A focus on mission is especially appropriate for the Enterprises, currently in conservatorship, for several reasons. First, they are supported by the Treasury, funded by the American taxpayer, with ongoing capital infusions that would not be available to the Enterprises in the private capital market on similar terms, or probably on any terms. Second, the Enterprises were supported for many years by the implicit federal guarantee, which enabled them to operate with thinner capital cushions than their risk profiles merited and hence to generate larger returns for private investors than would have been possible at more appropriate capital levels. Inseparable from that implicit guarantee is the public mission of the Enterprises, which they must continue to pursue now that the government has made good on that guarantee by sustaining the Enterprises with the financial support of the Treasury. And finally, the Enterprises' mission activity is necessary to preserve the value of their own businesses.
The Enterprises are not only participants in the national mortgage market; they are significant drivers of its performance. As purchasers of roughly three out of four residential mortgages currently being originated, the Enterprises' mission activities, such as their participation in the administration's loan modification and refinancing program that may help stabilize the nation's home mortgage market, are critical to the Enterprises' own recovery of financial health.
This section also states that FHFA, as conservator, has the broad power to take necessary action to put the regulated entity in sound and solvent condition and to take appropriate action to preserve and conserve the assets and property of a regulated entity.
Section 1237.4 Receivership Following Conservatorship; Administrative Expenses
This section provides that the administrative expenses of a conservatorship shall also be deemed administrative expenses of a subsequent receivership if the receiver immediately succeeds the conservator.

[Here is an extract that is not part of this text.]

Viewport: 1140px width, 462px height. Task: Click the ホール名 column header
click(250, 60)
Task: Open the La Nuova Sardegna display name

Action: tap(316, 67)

Section 1237.5 Contracts Entered Into Before Appointment of a Conservator or Receiver
The section provides that the conservator or receiver shall have 18 months following its appointment to determine whether to exercise the rights of repudiation under 12 U.S.C. 4617(d). By statute, the determination of whether to exercise such rights should be made within a reasonable time following the appointment of the conservator and receiver. 12 U.S.C. 4617(d)(2). The experiences of FHFA during the conservatorships of Fannie Mae and Freddie Mac have shown that at least 18 months is required for the conservator to obtain all facts needed to make accurate determinations about its rights of repudiation.

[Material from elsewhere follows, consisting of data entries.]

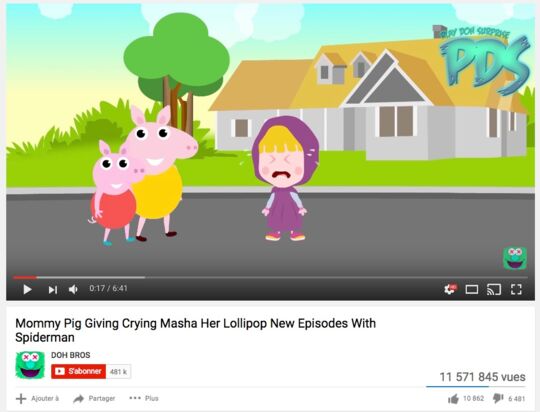Expand the Plus more options menu
Image resolution: width=540 pixels, height=412 pixels.
(x=144, y=398)
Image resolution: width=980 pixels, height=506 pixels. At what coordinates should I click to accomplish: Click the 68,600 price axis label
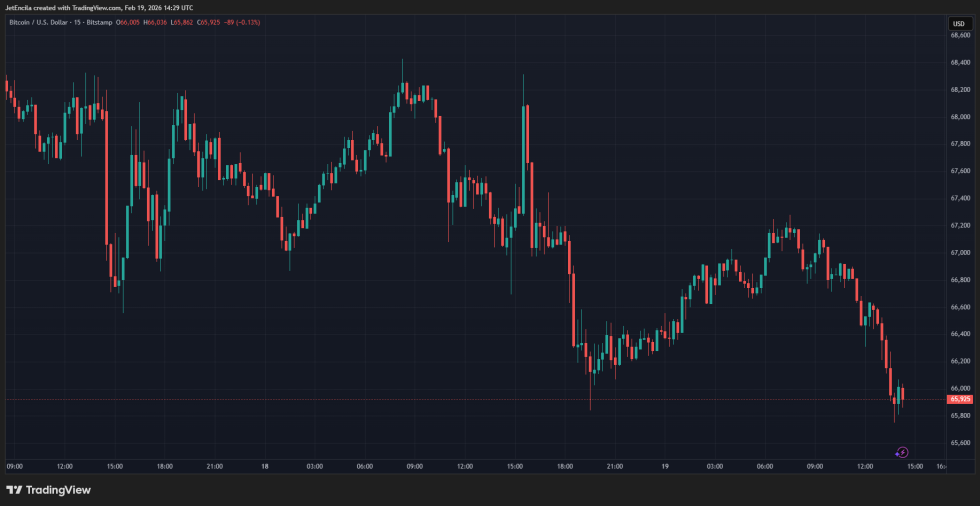point(958,35)
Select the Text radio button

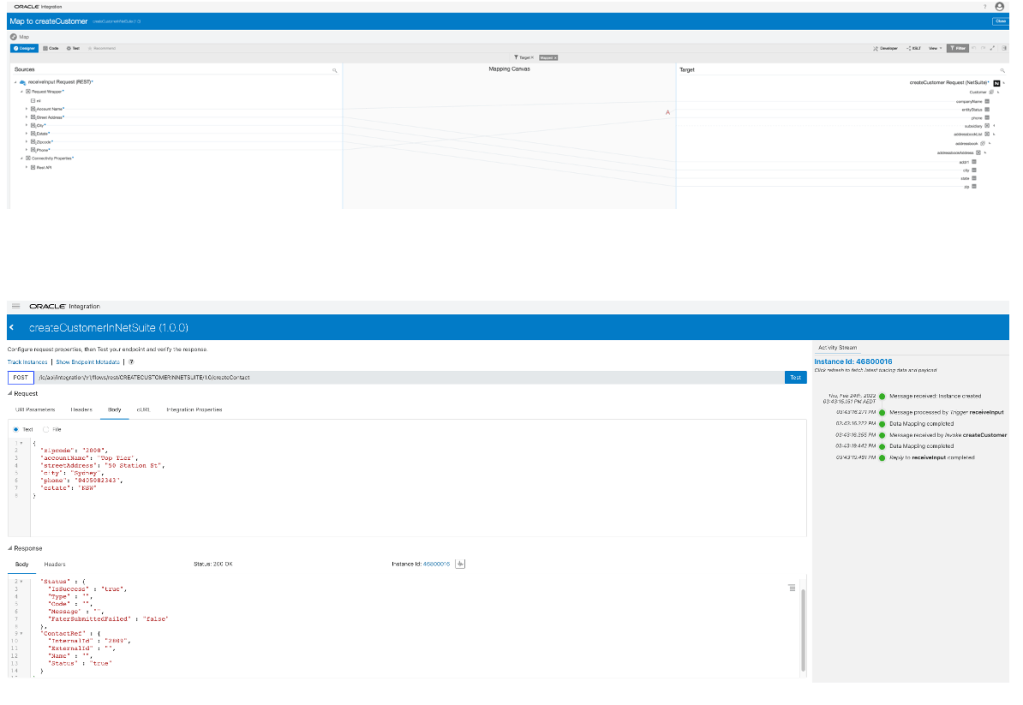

Section 1237.6 Authority To Enforce Contracts
This section states the authority of a conservator or receiver to enforce contracts that the regulated entity has entered, even if such contracts contain provisions for termination or default upon the appointment of a conservator or receiver.
Section 1237.7 Period for Determination of Claims
This section states the period and timing of the determination by FHFA as receiver of claims against a regulated entity.
Section 1237.8 Alternate Procedures for Determination of Claims
This section allows claimants to seek alternative dispute resolution for determination of claims in lieu of a judicial determination. The procedure for alternative dispute resolution may be determined by orders, policy statements, and directives to be issued by FHFA, similar to the practices of the FDIC.
Section 1237.9 Priority of Expenses and Unsecured Claims
This section discusses the priority of unsecured claims against a regulated entity in receivership, or the receiver for that regulated entity, that have been proven to the satisfaction of FHFA as receiver. The order of claims begins with administrative expenses of the receiver followed by other general or senior liabilities of the regulated entity, then by obligations subordinated to general creditors, and finally by obligations to shareholders or members. The receiver would also be required by this section to provide similar treatment to all similarly situated creditors. Some creditors may benefit from better treatment than others, because the government or an acquirer may choose to assume or guarantee certain liabilities, but not others. However, each creditor will receive at least what that creditor would have received in a full liquidation of the regulated entity.
This section would also confirm that the lowest-priority category of claims in receivership, “[a]ny obligation to shareholders or members arising as a result of their status as shareholders or members,” refers to both current and former holders of equity interests and Start Printed Page 39466includes any claim arising from rescission of a purchase or sale of an equity security of a regulated entity or for damages arising from the purchase, sale, or retention of such a security. The Safety and Soundness Act relegates claims by equity-holders to a lower priority than is reserved for claims by general creditors or subordinated creditors. 12 U.S.C. 4617(c)(1)(D). Indeed, the Safety and Soundness Act bars shareholder claims from the status of claims of general creditors (12 U.S.C. 4617(c)(1)(B)) or subordinated creditors (12 U.S.C. 4617(c)(1)(C)). Claims for damages by shareholders could be considered to be creditor claims. But the statute specifically recognizes that shareholders may have claims arising from their status as shareholders that could be considered creditor claims and relegates them to the same status as other shareholder claims. The statute thus gives second priority to “[a]ny * * * general or senior liability of the regulated entity (which is not a liability described under subparagraph (C) [subordinated creditor claims] or (D) [shareholder claims]” (emphasis added)); and gives third priority to “[a]ny obligation subordinated to general creditors (which is not an obligation described under subparagraph (D) [shareholder claims]). The statute relegates shareholder claims to fourth priority, including those claims that in other circumstances could be considered creditor claims.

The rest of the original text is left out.